### WORK REQUEST
Where a line of the data holds the word "screenshot", copy that line.

### INFORMATION GIVEN
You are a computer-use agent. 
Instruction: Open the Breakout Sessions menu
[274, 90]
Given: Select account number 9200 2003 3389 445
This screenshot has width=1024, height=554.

--

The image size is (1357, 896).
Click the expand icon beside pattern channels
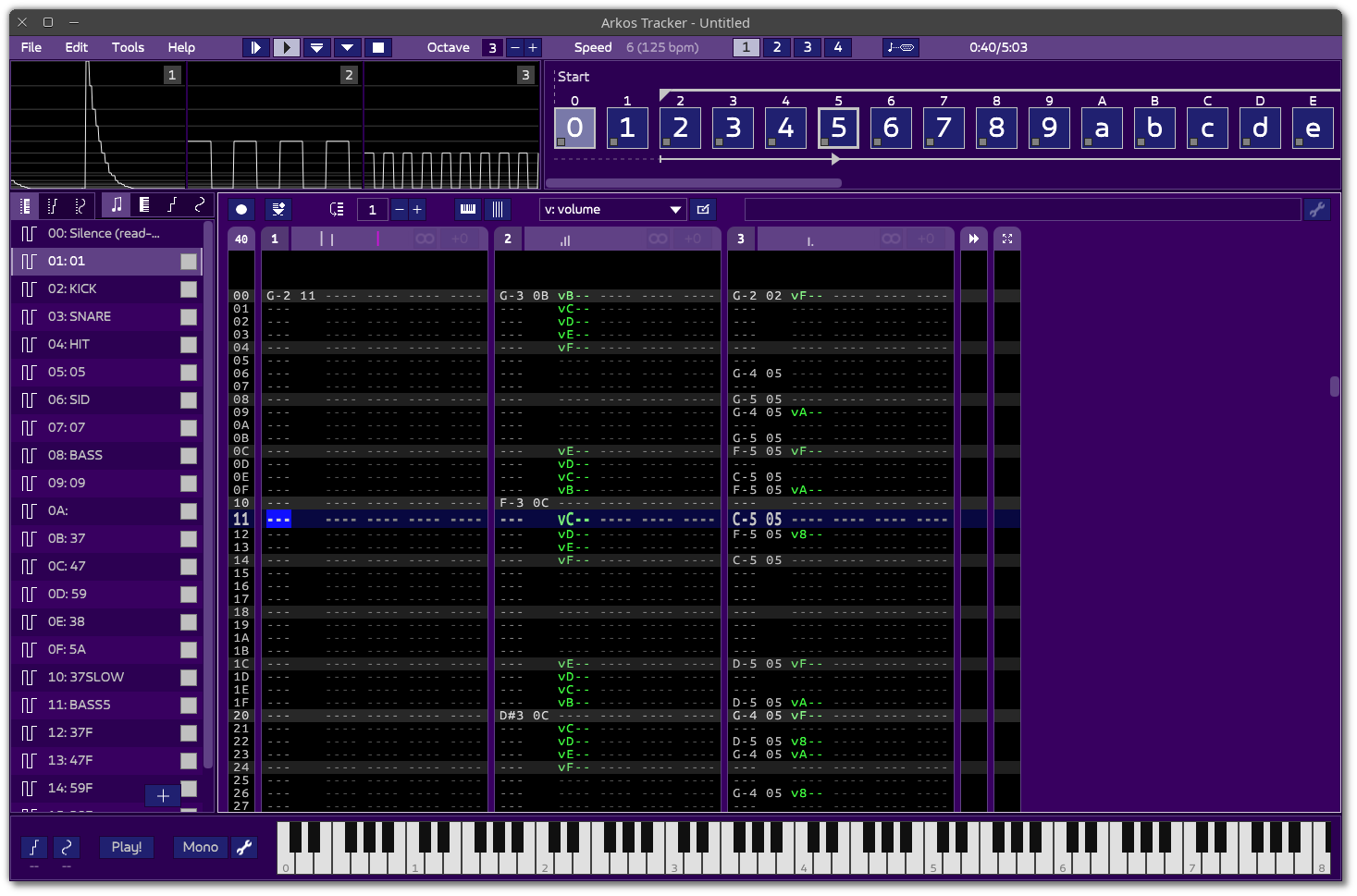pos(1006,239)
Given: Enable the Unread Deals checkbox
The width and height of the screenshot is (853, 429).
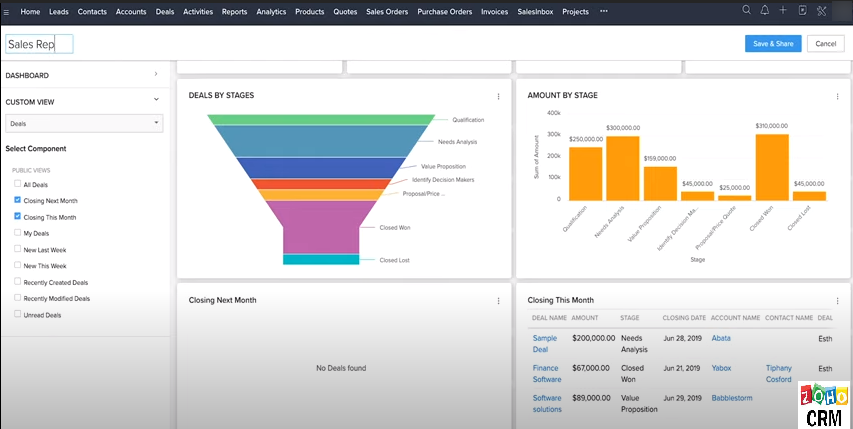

### RESPONSE TO THE TASK
This screenshot has width=1024, height=554.
The width and height of the screenshot is (853, 429).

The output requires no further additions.